The demolition would take place over four stages, with key buildings retained, in order to maintain income on the site.

The buildings which will be retained are the A-listed Buck’s Head building, the B-listed former Debenhams and unlisted properties at 135-255 Argyle Street.

Now Glasgow City Council has approved the first phase of plans, with a report saying the “potential transformational benefits” to the city centre “cannot be underestimated".

It continued by saying the plan "represents a significant opportunity to repair part of the city centre that currently exists as a mainly inward facing block with little engagement or connectivity to surrounding streets".

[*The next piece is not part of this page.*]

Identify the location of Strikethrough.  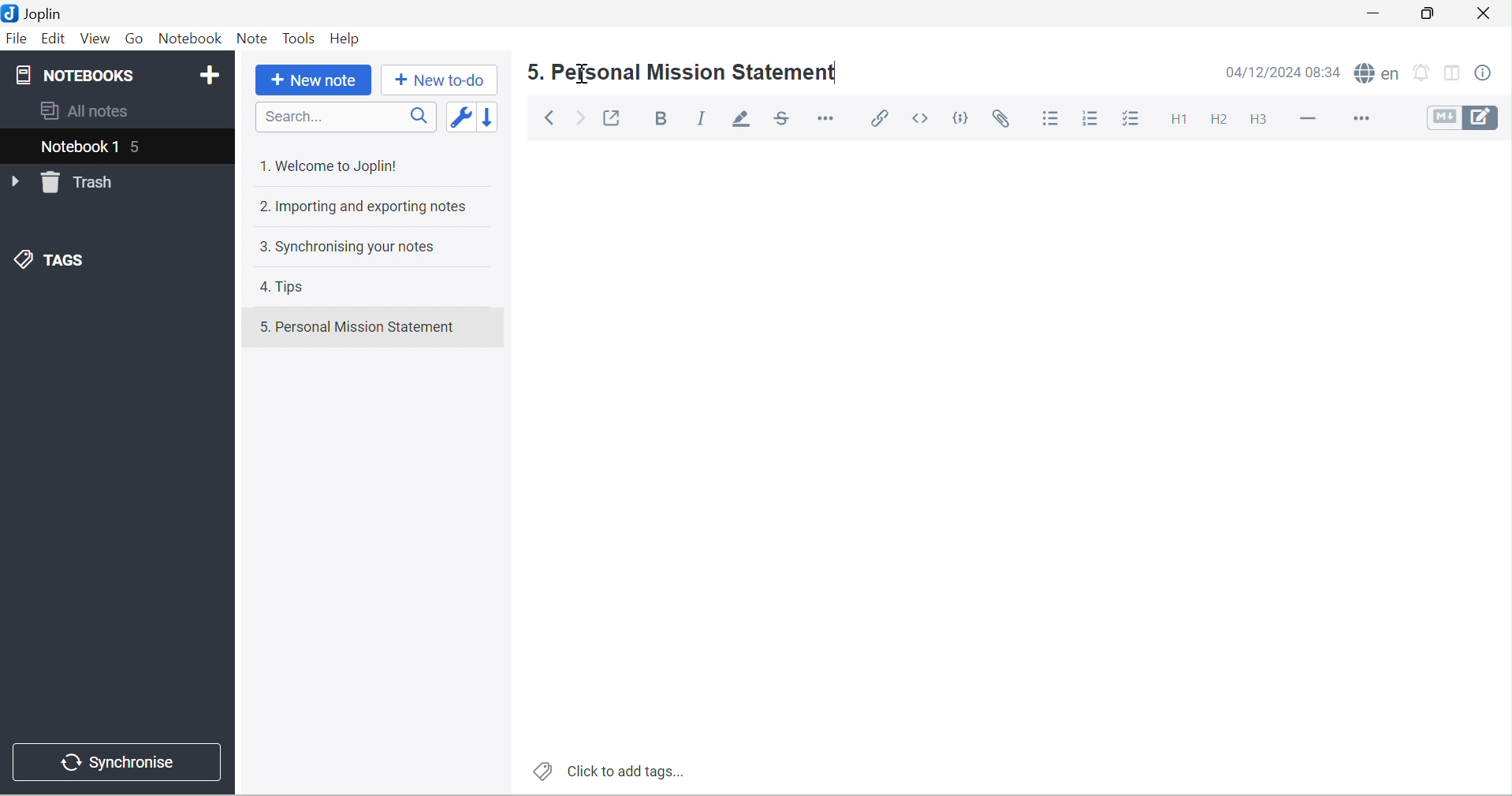
(784, 118).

The decision gives developers planning permission in principle to knock the structure down, but more detailed plans will have to be submitted before any work can begin.

Sovereign Centros plans to develop the site over 15-20 years, which they say will maintain “flexibility” for the site, allowing the project to “respond to future demands and market trends.

They had sought 20-year planning permission but council officials have reported “given the potential for policy change throughout this period, ten years is considered to be appropriate”.

Stuart Patrick, Glasgow Chamber of Commerce Chief Executive, said: “Glasgow has witnessed seismic changes to consumer and visitor habits in the past three years and it’s vital the city landscape is given the space to grow and adapt if it is to survive and thrive in this new environment.

“Today’s approval for the Sovereign Centros plans creates the opportunity for Glasgow to do that by establishing a new, dedicated space for retail, leisure as well as residential living in a large city centre district which was previously largely closed off from its surrounding streets.

“The implementation of these plans will be one of the key building blocks to future proof the city and increase our prospects of attracting local and international investment.”